Output the lines of the data below as a Markdown table with columns "No." and "Line". Start at the line containing "Tick the D4鼓勵加成 checkbox", end at the last line of the data, include both ends, skip blank lines, and leave the pictures out.

- - - - - - -

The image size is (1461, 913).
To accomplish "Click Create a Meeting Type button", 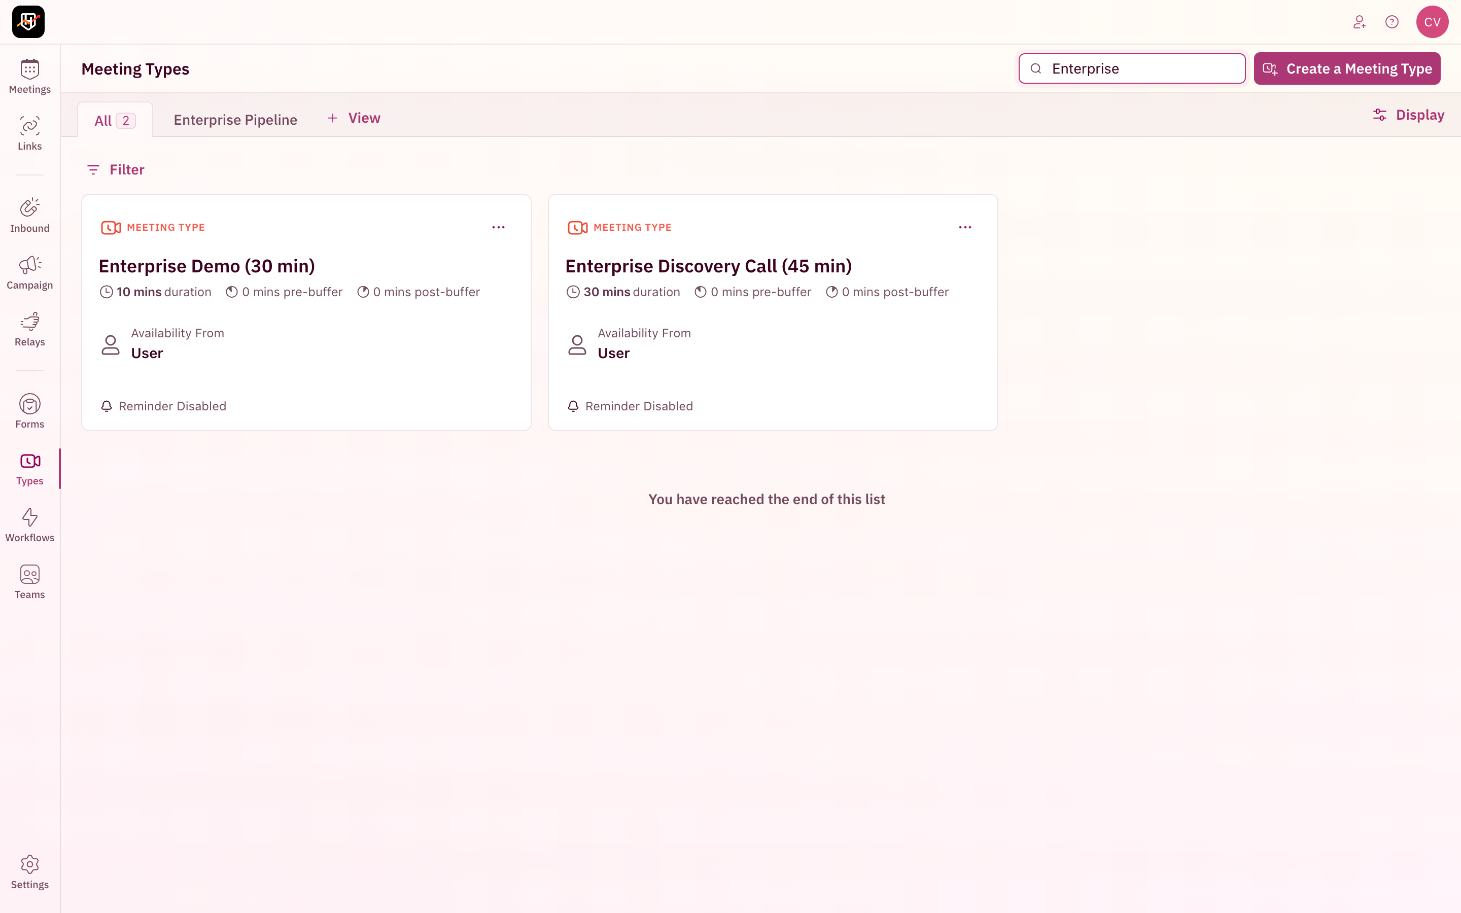I will (1346, 69).
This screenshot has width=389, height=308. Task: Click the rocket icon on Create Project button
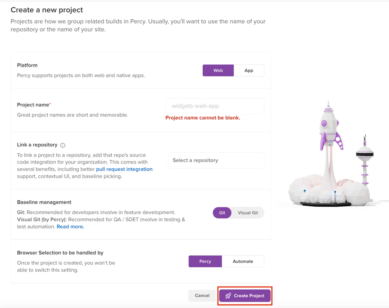pyautogui.click(x=228, y=296)
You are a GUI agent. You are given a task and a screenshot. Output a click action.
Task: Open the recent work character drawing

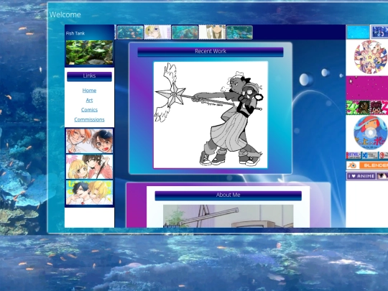point(211,115)
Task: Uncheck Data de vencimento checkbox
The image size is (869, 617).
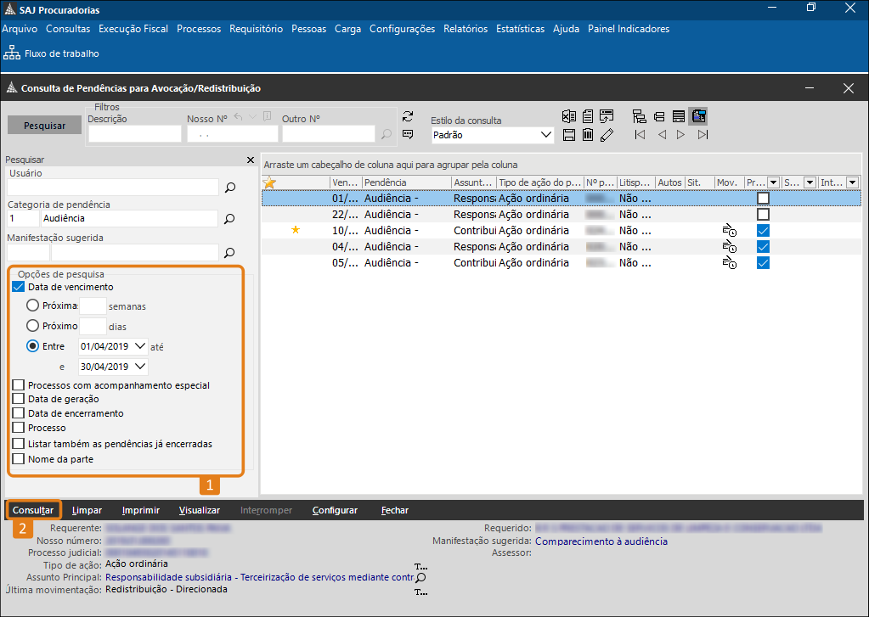Action: [19, 287]
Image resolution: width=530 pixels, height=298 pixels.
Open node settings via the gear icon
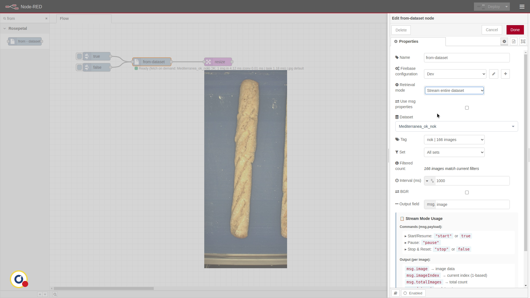point(504,41)
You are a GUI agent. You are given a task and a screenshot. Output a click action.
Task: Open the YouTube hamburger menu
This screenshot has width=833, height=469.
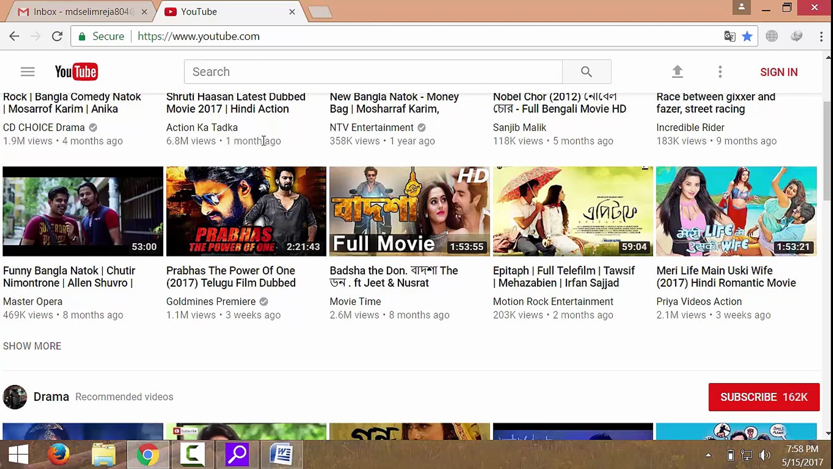pos(27,72)
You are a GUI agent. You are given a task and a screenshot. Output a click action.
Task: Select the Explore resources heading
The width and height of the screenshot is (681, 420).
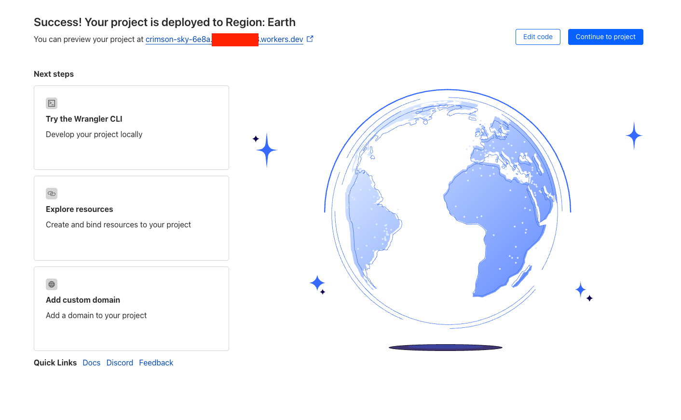pos(80,209)
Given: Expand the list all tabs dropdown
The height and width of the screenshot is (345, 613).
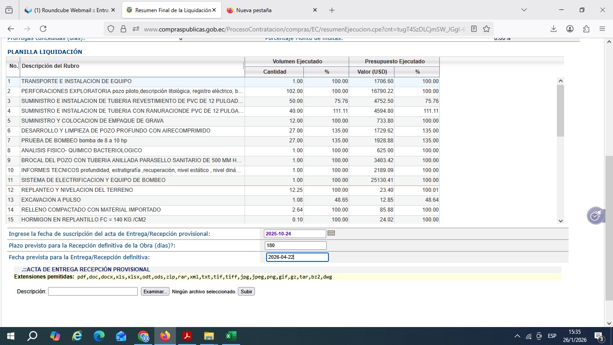Looking at the screenshot, I should pos(524,10).
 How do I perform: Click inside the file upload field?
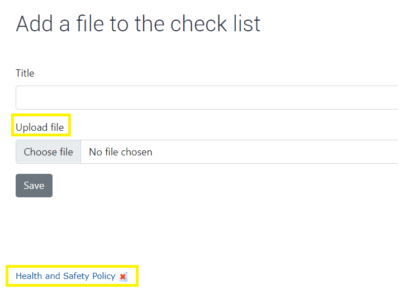pos(207,151)
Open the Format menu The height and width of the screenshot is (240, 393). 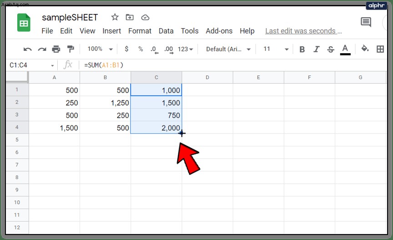140,31
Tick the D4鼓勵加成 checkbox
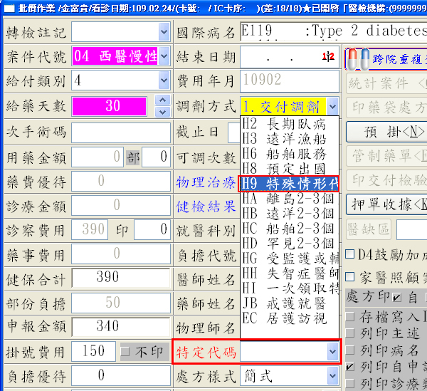 point(349,254)
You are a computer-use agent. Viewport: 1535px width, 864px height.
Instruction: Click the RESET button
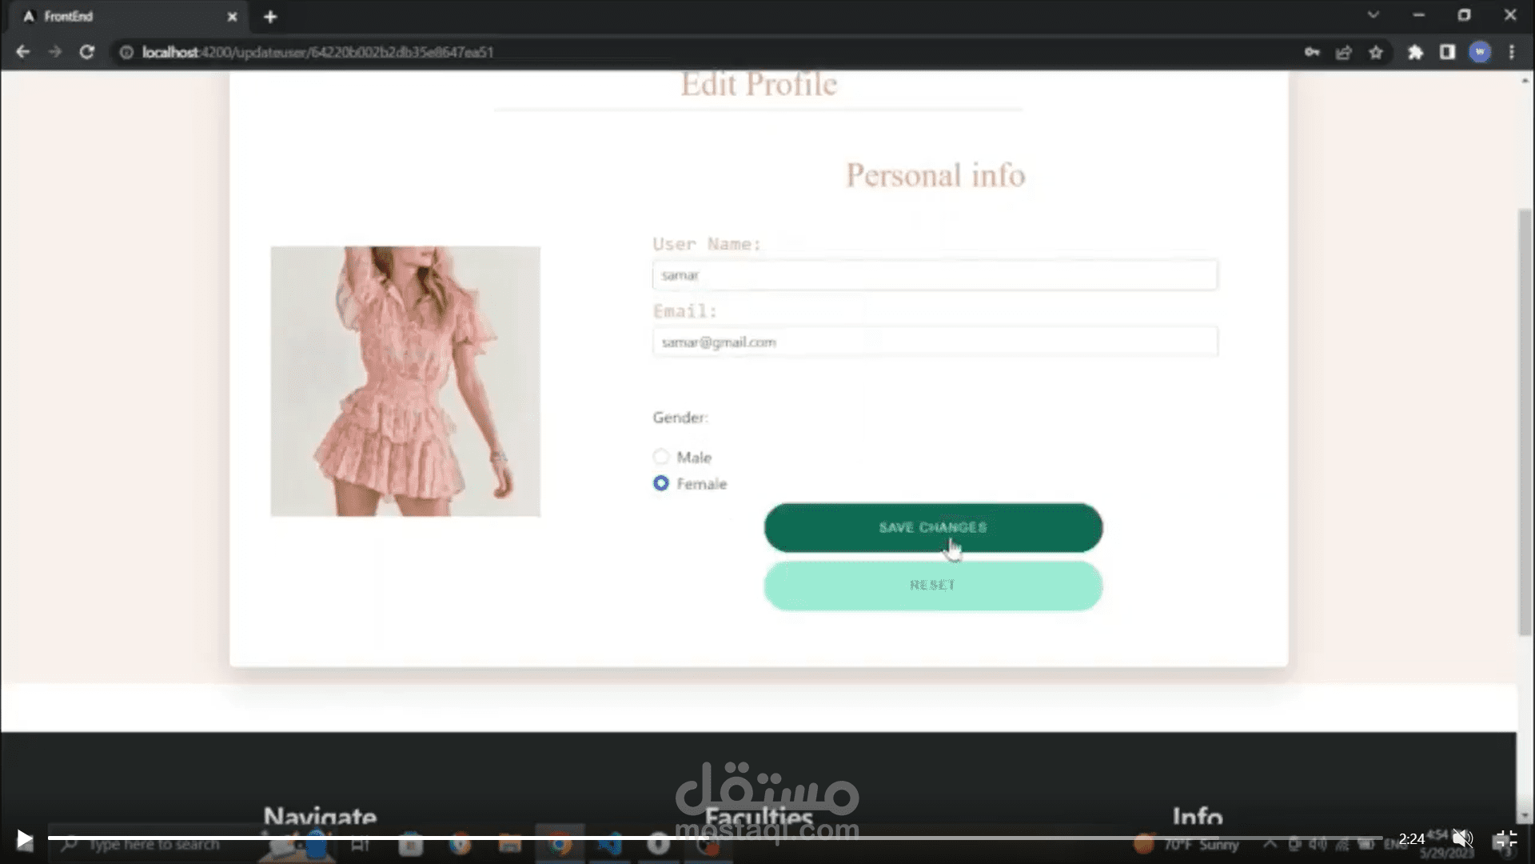(x=933, y=586)
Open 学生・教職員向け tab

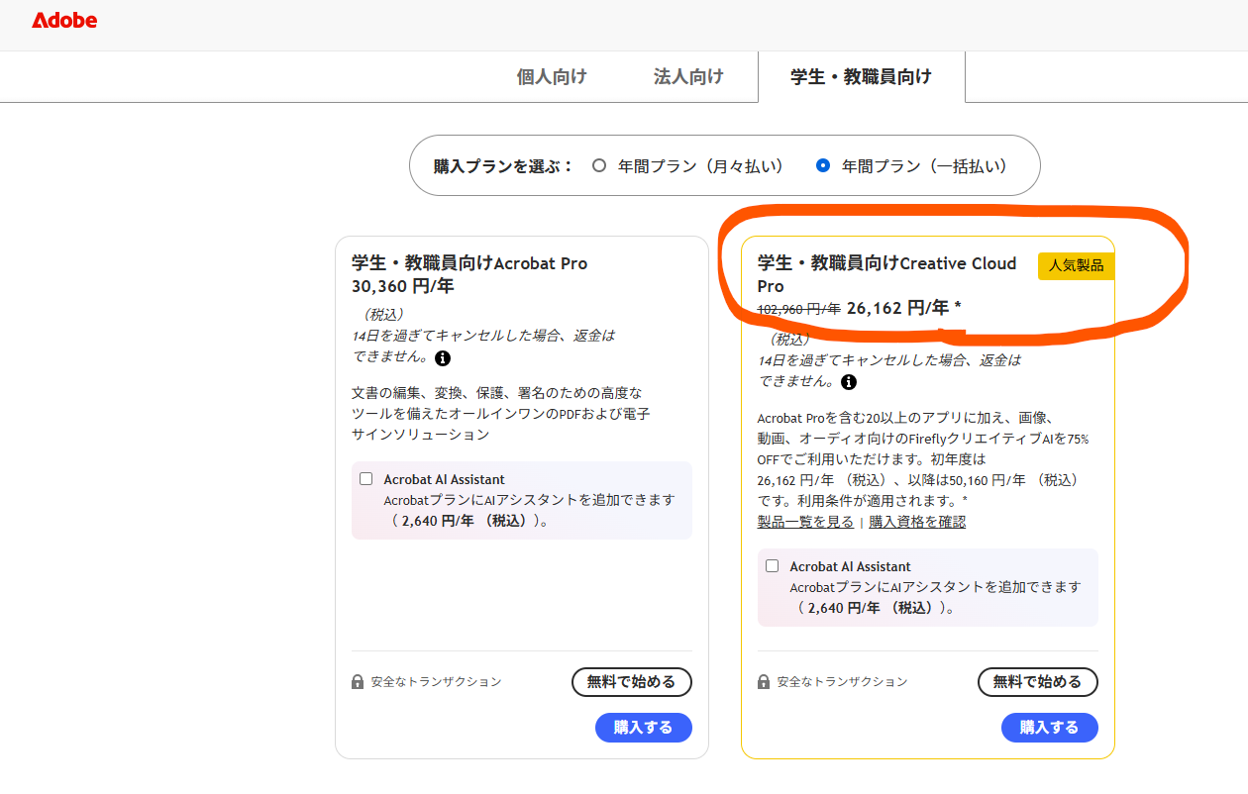tap(861, 76)
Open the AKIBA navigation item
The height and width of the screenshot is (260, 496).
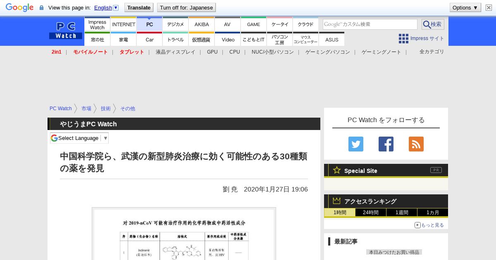pos(201,24)
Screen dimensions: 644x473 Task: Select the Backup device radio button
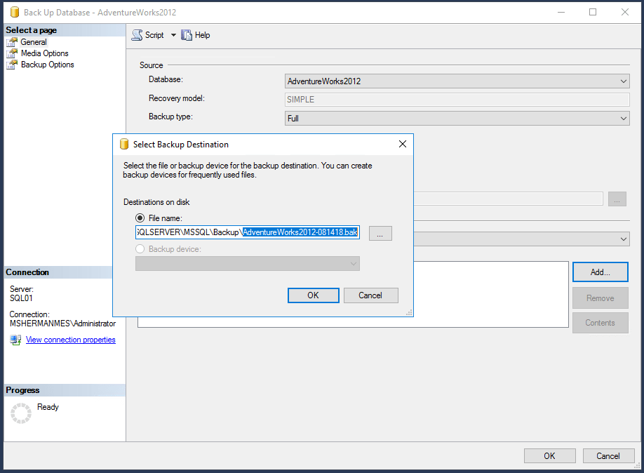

- - - - - - -

_Solution_.
| No. | Line |
|---|---|
| 1 | Tick the D4鼓勵加成 checkbox |
| 2 |  point(349,254) |
| 3 | You are a computer-use agent. Viewport: 1535px width, 864px height. |
| 4 | Instruction: Click the RESET button |
| 5 | (x=933, y=586) |
| 6 | Open 学生・教職員向け tab |
| 7 | tap(861, 76) |
| 8 | Open the AKIBA navigation item |
| 9 | The height and width of the screenshot is (260, 496). |
| 10 | pos(201,24) |
| 11 | Screen dimensions: 644x473 Task: Select the Backup device radio button |